A Ciência Por Trás do Sequestro de Carbono

Os dados apresentados por Cerri mostram o potencial gigantesco que o Brasil possui para sequestrar carbono da atmosfera. O solo brasileiro guarda segredos que podem mudar o jogo global.

“Se a gente considerar um metro de profundidade de solo, tem de 1.500 a 2.000 gigatoneladas ou petagramas, ou bilhões de toneladas, que é três vezes, quatro vezes o que tem de carbono na vegetação”, diz Cerri. “O solo tem quatro vezes mais, se quiser ser conservador, três vezes mais carbono do que tem em todas as plantas do mundo.”

Essa capacidade de armazenamento se traduz em oportunidades concretas. Das 160-170 milhões de hectares de pastagem no Brasil, cerca de 80 milhões estão em algum grau de degradação.

“Se a gente recuperar a pastagem, os valores estão positivos”, conta Cerri, referindo-se aos seus estudos em campo. “Imagine que eu saio de menos 0,5 tonelada, sendo acumulada numa área de pastagem recuperada para um ganho líquido de 1,5 tonelada de CO2 por hectare por ano”, afirma. “Quando a gente multiplica isso pela área de pasto no Brasil, dá um potencial de sequestro de carbono gigantesco.”

Ele dá como exemplo o Brasil na liderança mundial em sistema plantio direto, com 33 milhões de hectares, seguido pelos Estados Unidos (26 milhões) e Argentina (18 milhões). “O Brasil é o maior país em extensão em área de plantio direto”, diz Cerri.

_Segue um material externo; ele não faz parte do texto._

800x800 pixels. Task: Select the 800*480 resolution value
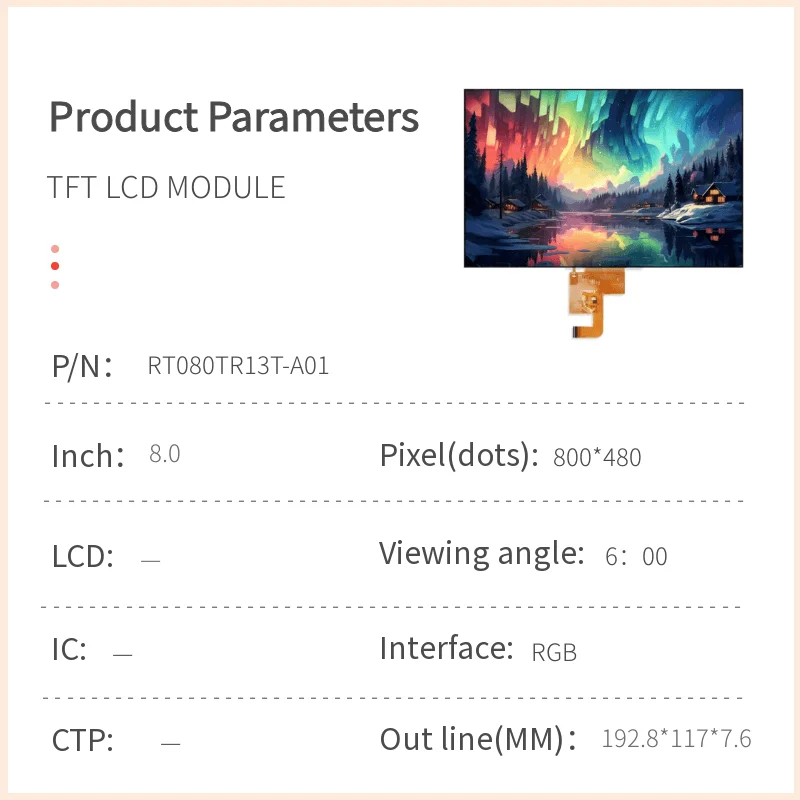click(597, 458)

O sistema, que dispensa o revolvimento do solo e mantém a palha na superfície, sequestra em média 0,5 tonelada de carbono por hectare por ano, um número que o professor considera conservador. “Se eu pegar o valor conservador de 0,5, tonelada e multiplicar por 30 milhões de hectares, dá uma taxa de 15 milhões de toneladas de carbono anualmente sendo sequestradas por esse sistema”, calcula.

O Brasil ainda converte um milhão de hectares por ano do preparo convencional para o plantio direto. “Tem convertido um milhão de hectares por ano de preparo convencional, onde tem perturbação e perda de carbono e emissão de gás para a atmosfera, para um sistema de não perturbação que é o sistema plantio direto, que sequestra carbono e emite menos gás para a atmosfera”, conta.

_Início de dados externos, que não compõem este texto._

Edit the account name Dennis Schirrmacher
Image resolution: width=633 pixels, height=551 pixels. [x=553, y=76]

Outro caminho, o programa ABC (Agricultura de Baixa Emissão de Carbono) já implementou práticas sustentáveis em mais de 58 milhões de hectares, uma área equivalente a uma Alemanha e meia.

“Foram mais de 58 milhões de hectares de adoção de práticas de manejo mais sustentáveis, isso equivale a uma Alemanha e meia em área”, conta Cerri. “E onde esses outros países adotaram essas práticas? Em que dimensão?”

Mesmo assim, os dados apresentados por Cerri mostram que o Brasil já enfrenta consequências concretas das mudanças climáticas. “Eu falei há minutos atrás que 1,4 graus em média na temperatura global, em relação à temperatura média, um aquecimento de 1,4, tem regiões semiáridas aqui no Brasil que esse aumento já ultrapassou 2 graus Celsius”, diz. “Não é previsão, já é constatação.”

As projeções para os principais cultivos brasileiros são alarmantes: redução de 23% na produtividade do feijão, 50% no milho e 80% na soja em cenários pessimistas de aumento de temperatura. “São commodities que o Brasil hoje depende para manter o PIB e essas balanças comerciais todas”, afirma.

Por isso Cerri defende que o Brasil deve continuar investindo em práticas sustentáveis pela resiliência que elas proporcionam aos sistemas de produção.

“Essas práticas no agro, que são, vamos chamar, regenerativas, elas, em última análise, elas melhoram a resiliência dos sistemas de produção”, diz. “Então, aquela relação solo, organismos, planta, animal, atmosfera, isso fica mais saudável, o termo é esse, né? A saúde do solo, da planta, dos animais aumenta.”

“Num ano bom, você não vai ver diferença entre elas. Mas num ano de crise, aquele que não adotou o sistema conservacionista e não tiver resiliência, vai despencar em todos os seus indicadores.”